§ Exercise brief:
Look through the listing below and say how many lines contain the word "description". Nothing else belongs in the reply.

§ Extracted information:
##########

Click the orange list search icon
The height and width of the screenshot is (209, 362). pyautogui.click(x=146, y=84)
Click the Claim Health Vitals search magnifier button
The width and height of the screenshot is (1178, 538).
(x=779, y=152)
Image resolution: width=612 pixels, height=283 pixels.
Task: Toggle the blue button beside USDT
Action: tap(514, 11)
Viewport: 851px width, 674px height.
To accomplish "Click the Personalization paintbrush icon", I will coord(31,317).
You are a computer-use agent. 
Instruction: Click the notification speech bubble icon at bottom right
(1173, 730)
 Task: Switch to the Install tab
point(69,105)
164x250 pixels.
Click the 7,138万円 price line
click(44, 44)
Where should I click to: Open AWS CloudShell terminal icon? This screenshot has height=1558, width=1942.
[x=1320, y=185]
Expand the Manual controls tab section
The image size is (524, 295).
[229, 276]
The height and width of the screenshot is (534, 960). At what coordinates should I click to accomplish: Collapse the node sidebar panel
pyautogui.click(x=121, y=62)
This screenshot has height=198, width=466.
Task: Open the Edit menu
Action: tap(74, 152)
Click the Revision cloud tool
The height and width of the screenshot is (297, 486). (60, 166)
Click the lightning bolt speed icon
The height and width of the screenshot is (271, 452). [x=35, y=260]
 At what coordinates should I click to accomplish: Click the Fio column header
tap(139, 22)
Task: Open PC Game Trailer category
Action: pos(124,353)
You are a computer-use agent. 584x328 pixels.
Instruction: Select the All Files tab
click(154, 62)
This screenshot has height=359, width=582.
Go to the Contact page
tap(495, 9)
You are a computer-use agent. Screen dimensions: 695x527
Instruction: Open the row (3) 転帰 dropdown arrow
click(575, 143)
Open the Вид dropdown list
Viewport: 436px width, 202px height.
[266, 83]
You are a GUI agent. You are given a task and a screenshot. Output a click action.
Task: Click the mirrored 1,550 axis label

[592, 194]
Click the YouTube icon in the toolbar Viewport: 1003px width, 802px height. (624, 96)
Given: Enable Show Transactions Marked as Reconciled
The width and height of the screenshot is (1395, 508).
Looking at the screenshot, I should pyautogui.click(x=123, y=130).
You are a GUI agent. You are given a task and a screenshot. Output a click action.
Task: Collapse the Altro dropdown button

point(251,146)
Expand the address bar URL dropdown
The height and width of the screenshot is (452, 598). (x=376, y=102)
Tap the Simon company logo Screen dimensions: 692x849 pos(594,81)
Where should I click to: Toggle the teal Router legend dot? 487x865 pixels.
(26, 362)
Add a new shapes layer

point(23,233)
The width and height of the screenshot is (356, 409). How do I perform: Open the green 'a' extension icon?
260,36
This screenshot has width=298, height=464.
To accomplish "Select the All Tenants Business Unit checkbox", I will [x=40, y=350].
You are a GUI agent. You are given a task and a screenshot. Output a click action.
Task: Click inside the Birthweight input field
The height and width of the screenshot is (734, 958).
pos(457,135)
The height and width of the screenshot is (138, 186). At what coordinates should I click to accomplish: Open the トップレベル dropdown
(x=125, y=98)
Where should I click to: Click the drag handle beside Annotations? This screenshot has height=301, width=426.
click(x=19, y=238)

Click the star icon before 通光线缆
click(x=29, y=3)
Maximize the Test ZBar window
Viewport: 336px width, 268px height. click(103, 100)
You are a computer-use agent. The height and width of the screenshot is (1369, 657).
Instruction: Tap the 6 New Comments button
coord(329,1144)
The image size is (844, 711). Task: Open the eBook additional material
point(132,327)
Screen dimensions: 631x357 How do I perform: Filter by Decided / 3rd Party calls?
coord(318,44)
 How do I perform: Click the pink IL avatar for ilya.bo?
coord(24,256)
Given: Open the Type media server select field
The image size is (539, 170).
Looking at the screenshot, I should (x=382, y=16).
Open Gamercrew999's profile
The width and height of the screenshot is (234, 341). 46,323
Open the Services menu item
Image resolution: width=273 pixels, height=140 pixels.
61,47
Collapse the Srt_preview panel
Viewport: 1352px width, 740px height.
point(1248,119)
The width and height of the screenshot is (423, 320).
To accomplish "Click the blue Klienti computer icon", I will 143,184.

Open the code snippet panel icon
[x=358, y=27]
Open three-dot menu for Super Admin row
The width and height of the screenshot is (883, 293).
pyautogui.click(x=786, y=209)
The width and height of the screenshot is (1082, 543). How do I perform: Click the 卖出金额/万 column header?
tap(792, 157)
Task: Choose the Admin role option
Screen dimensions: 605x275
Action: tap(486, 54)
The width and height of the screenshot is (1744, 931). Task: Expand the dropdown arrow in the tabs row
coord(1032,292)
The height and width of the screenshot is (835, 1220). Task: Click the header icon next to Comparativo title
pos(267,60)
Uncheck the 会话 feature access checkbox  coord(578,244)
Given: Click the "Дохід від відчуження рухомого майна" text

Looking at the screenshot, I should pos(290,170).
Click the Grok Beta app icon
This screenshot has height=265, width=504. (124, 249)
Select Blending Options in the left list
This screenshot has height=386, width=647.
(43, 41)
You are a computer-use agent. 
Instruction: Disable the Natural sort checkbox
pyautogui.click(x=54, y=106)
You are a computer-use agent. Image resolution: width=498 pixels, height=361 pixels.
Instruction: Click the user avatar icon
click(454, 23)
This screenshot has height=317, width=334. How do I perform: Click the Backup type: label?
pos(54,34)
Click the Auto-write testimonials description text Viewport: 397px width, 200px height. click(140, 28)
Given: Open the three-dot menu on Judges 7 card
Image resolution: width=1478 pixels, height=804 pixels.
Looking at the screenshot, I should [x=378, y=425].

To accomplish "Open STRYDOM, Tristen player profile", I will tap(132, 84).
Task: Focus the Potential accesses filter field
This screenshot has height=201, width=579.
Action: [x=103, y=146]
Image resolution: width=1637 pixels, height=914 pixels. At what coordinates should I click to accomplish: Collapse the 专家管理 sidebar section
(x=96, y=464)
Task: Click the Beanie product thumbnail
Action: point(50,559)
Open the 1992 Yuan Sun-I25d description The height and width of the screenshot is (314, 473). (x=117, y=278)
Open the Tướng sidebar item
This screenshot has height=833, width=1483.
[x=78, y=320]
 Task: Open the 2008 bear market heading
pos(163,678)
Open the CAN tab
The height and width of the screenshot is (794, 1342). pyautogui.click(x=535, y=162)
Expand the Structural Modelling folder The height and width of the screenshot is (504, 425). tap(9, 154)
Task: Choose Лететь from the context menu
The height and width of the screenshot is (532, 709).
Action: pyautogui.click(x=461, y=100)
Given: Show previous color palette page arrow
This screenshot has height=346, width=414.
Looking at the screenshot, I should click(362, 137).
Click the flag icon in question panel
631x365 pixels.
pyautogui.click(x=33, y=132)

##########

§ Answer to this task:
2